The drilling rigs are gone from the hills surrounding this Pennsylvania town of 30,000. The hotels and bars are quieter too, no longer packed with the workers who flocked in their thousands to America’s newest and biggest gas field.
The drilling boom of the past seven years is over, even though thousands of existing wells in the Marcellus region still produce a fifth of U.S. natural gas supply. Now, exclusive data made available to Reuters points to a slump in drilling that could hit production next year, defying government and industry expectations of a further rise in output.
Preliminary figures provided by DrillingInfo, which monitors rig activity, showed drilling permits issued for the 90,000-square mile (233,100 sq km) reservoir beneath Pennsylvania, Ohio, and West Virginia, slumped to 68 in October from 76 in September. There were still 160 permits issued in June and over 600 a month at the peak in 2010.
“The fact that it is slowing and the speed at which it is slowing” sums up the state of U.S. shale gas industry, Allen Gilmer, chief executive officer of DrillingInfo, told Reuters.
Recent months are subject to revisions, DrillingInfo said, but a retreat of such magnitude, combined with falling output from older wells, would mark a turning point for the Marcellus – and the whole U.S. gas market.

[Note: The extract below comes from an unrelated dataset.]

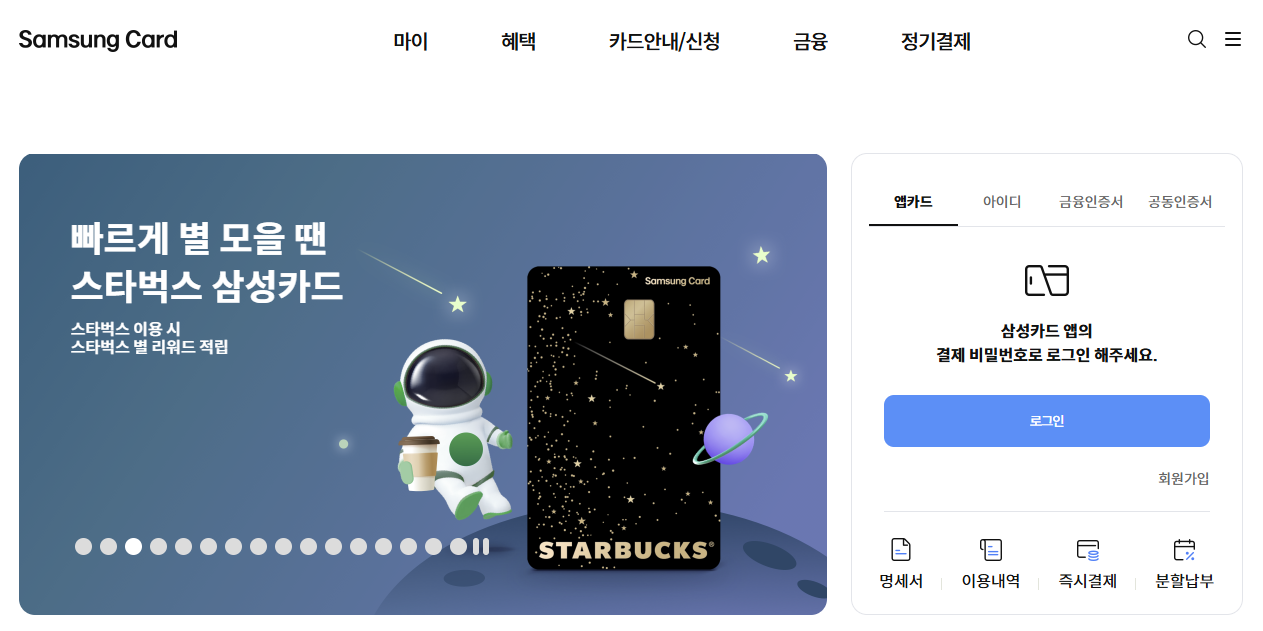The height and width of the screenshot is (631, 1263).
Task: Click the 이용내역 usage history icon
Action: pyautogui.click(x=991, y=549)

The Energy Information Administration now forecasts overall U.S. gas output to hit a record in 2016 for the sixth year in a row. A drop in Marcellus production could snap that streak and help prop up prices that have fallen by two thirds since 2010.
U.S. natural gas production has risen 30 percent since 2008 when the development of hydraulic fracturing, or fracking, and horizontal drilling unlocked vast shale gas reserves, swamping the market with new supply and causing a collapse in prices.

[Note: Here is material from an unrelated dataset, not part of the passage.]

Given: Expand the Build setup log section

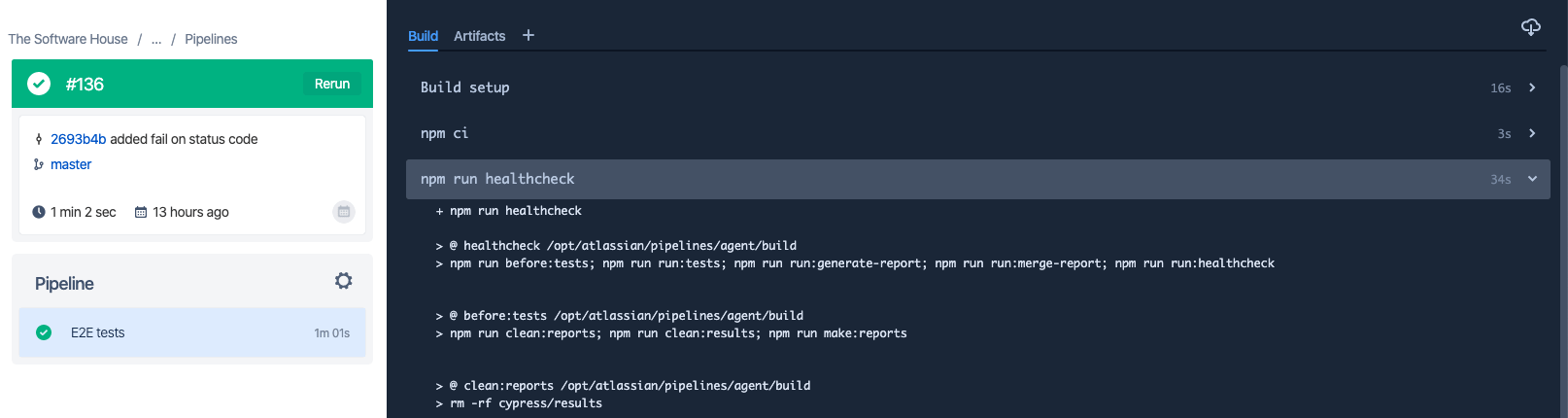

The Marcellus area makes up nearly half of those shale reserves and the government expects the region to keep producing more in the coming years, albeit at a less furious pace.

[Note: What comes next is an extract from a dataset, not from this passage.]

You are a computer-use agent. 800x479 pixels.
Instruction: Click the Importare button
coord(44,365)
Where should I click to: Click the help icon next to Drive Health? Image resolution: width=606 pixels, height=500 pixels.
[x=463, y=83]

To be sure, the impact of the slump in drilling permits could be mitigated by other factors. New pipelines coming online in 2016 will allow hundreds of wells already drilled to be hooked up to the grid. A harsh winter could also boost heating demand for natural gas.
Still, the retreat could weigh on Marcellus production well into next year, said Grant Nulle, an oil and gas economist at the EIA. “Those are very low numbers,” Nulle said. “It is possible that producers could wait six months to drill after obtaining a permit, which could impact production into May or June,” he added.
An as yet unpublished outlook from the EIA, which does not take into account the permit numbers, anticipates lower Marcellus production only through March, and a rise for the rest of the year. The EIA does not expect a full year’s decline until 2019.
While gas keeps flowing, the drilling crews are gone and with gas prices near 14-year lows, producers have choked hundreds of wells in the region in the hope that falling supply will stem the slide.
Several gas producers, including Chesapeake Energy and Cabot Oil and Gas, have announced production cuts in the region.
Inflection Energy, a Denver-based privately-owned company with an office in Williamsport, has cut production from 50-70 percent of its wells, company spokesman Matt Henderson said.
“It is better to choke back than to sell into this market,” Henderson said.
NYMEX gas futures have dropped from over $4 per million British thermal units a year ago to just above $2 this week. In the Marcellus region, prices are even lower, touching levels where drilling is uneconomic.
Local energy firms hold out little hope for a near-term rebound, bracing for a longer rough patch instead.
Justin Kastner, a manager with Global Land Partners, a company that secures leases for oil and gas companies, said his staff has halved this year from 16 to eight.
“There is just too much gas,” said Kastner. “I expect to see a downturn for the next two years.”
The local economy is feeling the pinch too.
Foreclosure notices filed in Lycoming County, where Williamsport is located, between January and October hit their highest since the data was first collected in 2006, according to Realty Trac.
The 200-room Holiday Inn, which was one of five new hotels opened in Williamsport after 2009 and stayed fully booked throughout the rush, had more than 70 vacant rooms last week, according to receptionist Beth Smith.
“Every day I felt overwhelmed, the phone ringing off the hook, minding everyone coming in,” she said about the drilling peak time two years ago. The lobby was less hectic now and cleaner without the workers bringing mud in from the well sites, though Smith said she missed the action.
The boomtown buzz is also gone from the Old Corner Hotel bar, one of Williamsport’s oldest watering holes.
“It felt like every night was a Friday night,” said general manager Kate Myers. “It is back to normal now.”